- What the task asks -
Copy the records below word for word, from the first line through the line that contains "This screenshot has width=1568, height=680.", and leave out any pictures.

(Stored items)

----------

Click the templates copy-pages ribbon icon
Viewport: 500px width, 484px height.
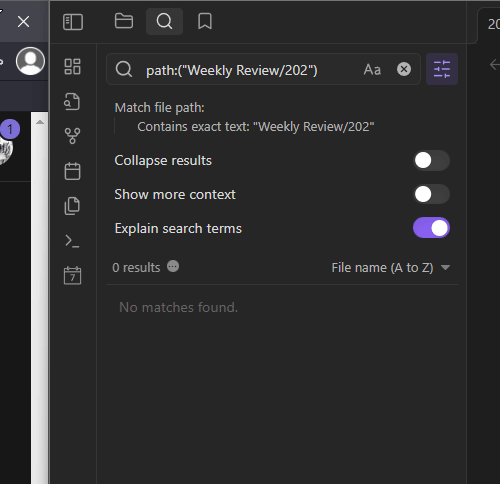point(72,206)
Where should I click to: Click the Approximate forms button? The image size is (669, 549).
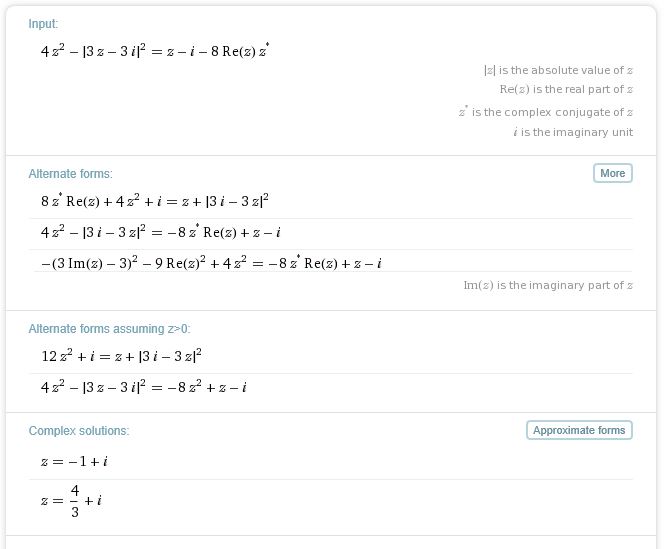579,430
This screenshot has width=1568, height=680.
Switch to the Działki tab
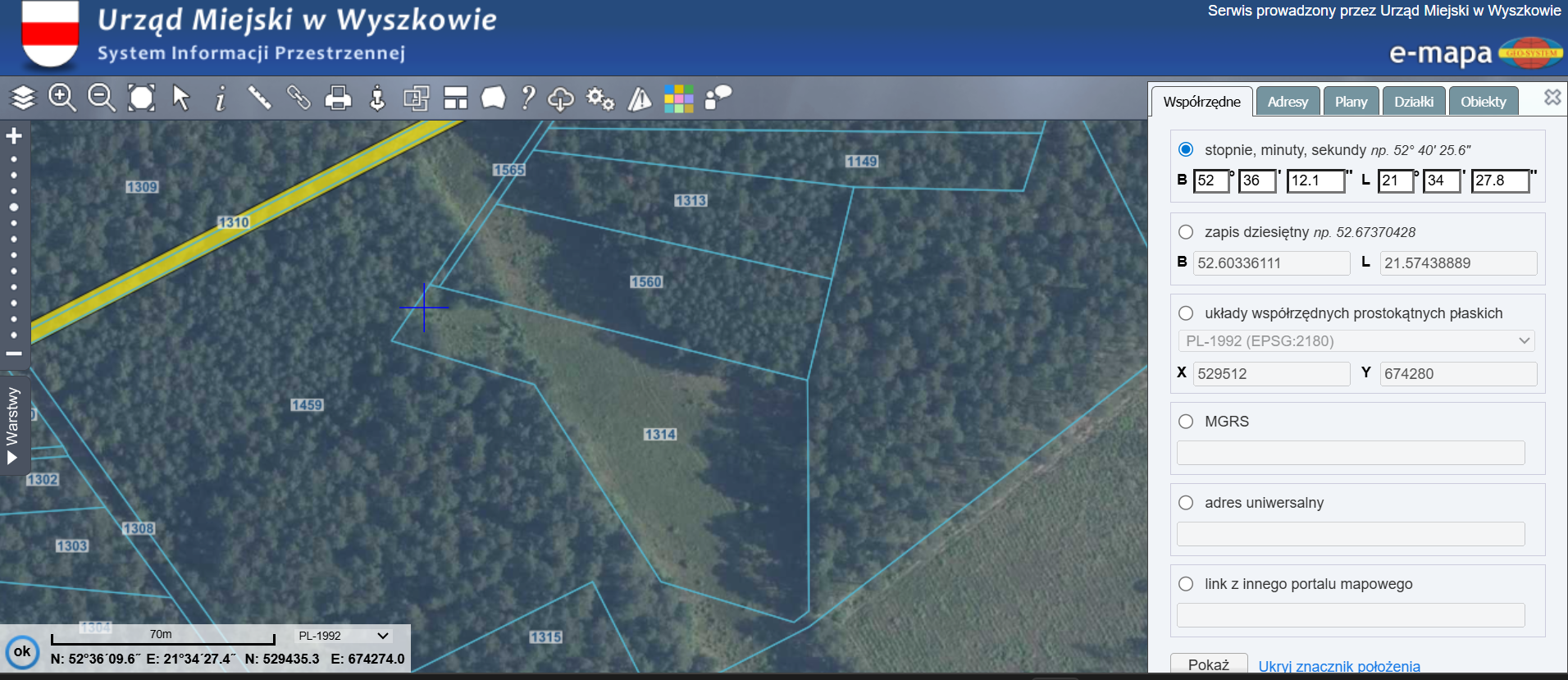(x=1413, y=102)
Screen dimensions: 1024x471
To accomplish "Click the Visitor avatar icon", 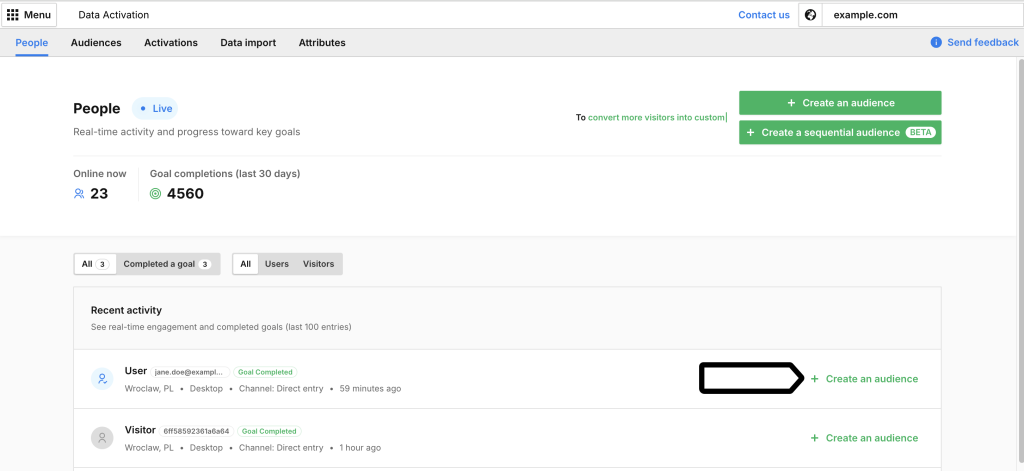I will 102,438.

----------

- Task result -
Click the templates copy-pages ribbon icon
Viewport: 500px width, 484px height.
point(72,206)
Where should I click to: Click the Approximate forms button? The image size is (669, 549).
579,430
This screenshot has width=1568, height=680.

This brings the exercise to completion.